El osado y el aventurero no encontrarán un vocablo mejor para introducirse en el mundo de lo complejo e intrincado, en la geografía confusa y, por qué no decirlo, laberíntica, donde es fácil entrar pero no lo es tanto encontrar la salida. El laberinto es un espacio complejo formado por calles y encrucijadas que se encuentran, se entrelazan y se bifurcan hasta el infinito. Pero el laberinto es, sobre todo, la imagen a escala de los entresijos en que nos enreda el mundo y nos confunde la vida.

El laberinto es la cárcel y la condena perpetua con que el rey Minos castigó a su retoño, el Minotauro. El laberinto es también el jardín en que entretenían sus ocios y escarceos amorosos los cortesanos medievales y los aristócratas franceses e ingleses del siglo XVIII. Pero el laberinto, según Borges, es un jardín de senderos que se bifurcan y, además, un libro infinito entretejido en las redes del tiempo.
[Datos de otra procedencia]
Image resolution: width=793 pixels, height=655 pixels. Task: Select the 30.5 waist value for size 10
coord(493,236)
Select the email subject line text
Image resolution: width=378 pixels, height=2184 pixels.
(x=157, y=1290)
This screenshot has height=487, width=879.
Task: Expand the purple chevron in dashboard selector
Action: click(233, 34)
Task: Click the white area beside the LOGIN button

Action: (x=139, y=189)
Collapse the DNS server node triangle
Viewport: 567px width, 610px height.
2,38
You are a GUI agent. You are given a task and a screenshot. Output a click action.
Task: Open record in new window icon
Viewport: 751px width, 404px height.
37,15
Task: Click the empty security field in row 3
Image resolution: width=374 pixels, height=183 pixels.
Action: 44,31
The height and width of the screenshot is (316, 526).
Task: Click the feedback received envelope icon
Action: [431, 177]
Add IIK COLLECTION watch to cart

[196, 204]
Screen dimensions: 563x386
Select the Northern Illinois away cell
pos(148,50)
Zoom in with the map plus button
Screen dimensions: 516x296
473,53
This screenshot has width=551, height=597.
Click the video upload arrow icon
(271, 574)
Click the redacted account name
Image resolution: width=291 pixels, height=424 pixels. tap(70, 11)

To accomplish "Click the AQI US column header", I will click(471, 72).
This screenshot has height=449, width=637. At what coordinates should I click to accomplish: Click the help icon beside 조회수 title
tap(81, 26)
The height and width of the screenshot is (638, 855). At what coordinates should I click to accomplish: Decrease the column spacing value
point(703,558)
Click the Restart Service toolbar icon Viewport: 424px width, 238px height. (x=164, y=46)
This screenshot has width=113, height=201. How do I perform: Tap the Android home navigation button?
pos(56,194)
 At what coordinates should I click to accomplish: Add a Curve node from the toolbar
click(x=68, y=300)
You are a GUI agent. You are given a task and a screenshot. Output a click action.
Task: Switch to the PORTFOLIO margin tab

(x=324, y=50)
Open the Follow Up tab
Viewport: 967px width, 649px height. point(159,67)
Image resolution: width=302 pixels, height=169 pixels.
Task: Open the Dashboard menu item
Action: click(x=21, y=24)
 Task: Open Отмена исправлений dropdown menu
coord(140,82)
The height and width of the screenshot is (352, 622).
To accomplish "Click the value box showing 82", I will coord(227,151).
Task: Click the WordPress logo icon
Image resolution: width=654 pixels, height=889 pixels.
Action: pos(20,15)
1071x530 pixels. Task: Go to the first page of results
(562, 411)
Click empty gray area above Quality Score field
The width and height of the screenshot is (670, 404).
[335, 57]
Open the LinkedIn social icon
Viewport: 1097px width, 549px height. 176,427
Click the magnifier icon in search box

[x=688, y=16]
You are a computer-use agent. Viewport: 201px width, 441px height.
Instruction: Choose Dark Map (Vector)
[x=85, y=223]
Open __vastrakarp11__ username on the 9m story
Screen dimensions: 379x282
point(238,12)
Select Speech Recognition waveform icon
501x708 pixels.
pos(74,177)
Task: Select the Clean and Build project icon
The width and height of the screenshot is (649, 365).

No olviden tampoco que el laberinto era uno de los entretenimientos que traían los tebeos y libros de pasatiempos por donde discurrir con la punta del lápiz o del dedo en busca de una lejana e improbable salida.

Pero ningún laberinto como el desierto sin galerías, escaleras ni muros en el que, según Borges, un rey de los árabes encerró a otro de Babilonia, para enseñarle que «la confusión y la maravilla son operaciones propias de Dios y no de los hombres». Así que no califiquen de laberinto a un asunto complejo, una situación difícil o una relación morbosa y enrevesada, que no conviene exagerar recurriendo a palabras mayores como esta, que nos inquieta y confunde con solo mentarla.